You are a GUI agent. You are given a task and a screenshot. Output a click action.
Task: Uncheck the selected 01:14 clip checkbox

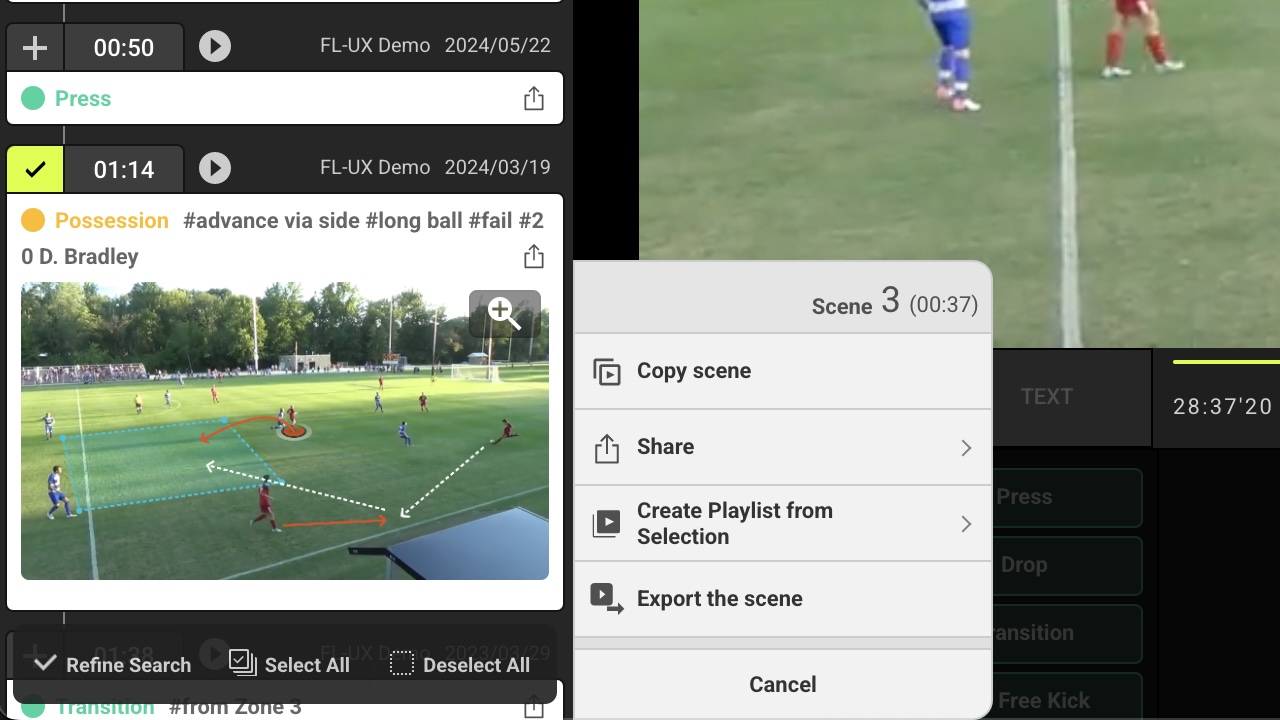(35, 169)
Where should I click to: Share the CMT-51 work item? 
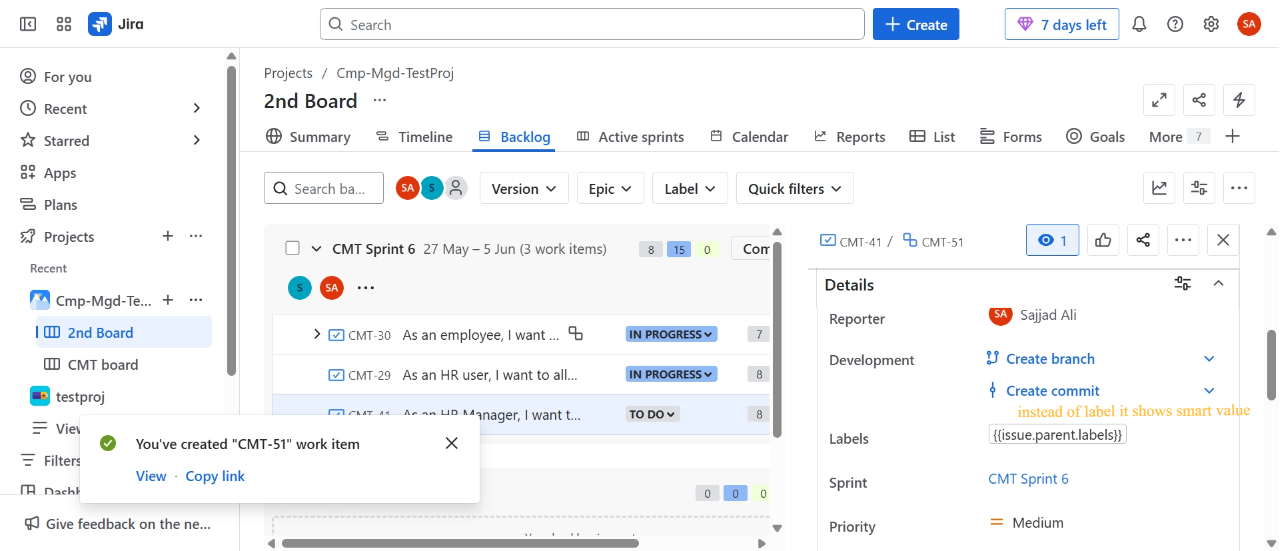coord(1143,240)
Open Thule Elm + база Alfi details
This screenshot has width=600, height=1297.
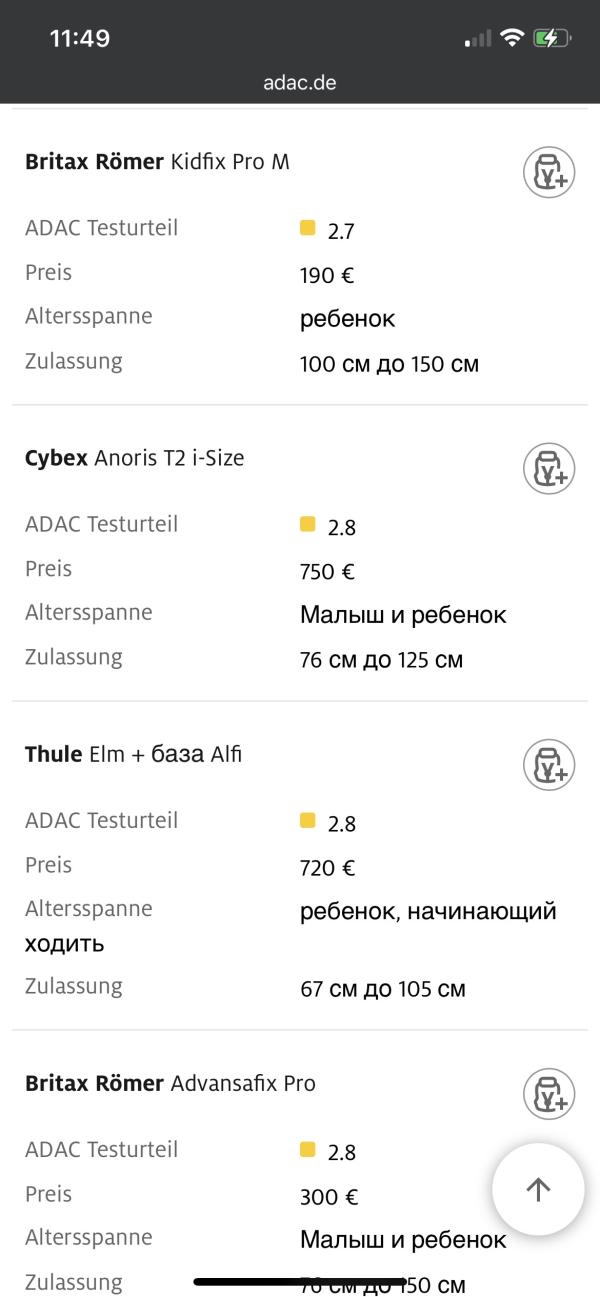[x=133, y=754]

- - -

GOAL:
Rewrite the rows above as a numbered list with one line per item. Drop the blank lines and leave the pictures out.

FINAL RESULT:
1. You are a GUI agent. You are given a task and a screenshot. Output a click action.
2. Task: Uncheck the selected 01:14 clip checkbox
3. (35, 169)
4. Where should I click to: Share the CMT-51 work item? 
5. coord(1143,240)
6. Open Thule Elm + база Alfi details
7. This screenshot has width=600, height=1297.
8. [x=133, y=754]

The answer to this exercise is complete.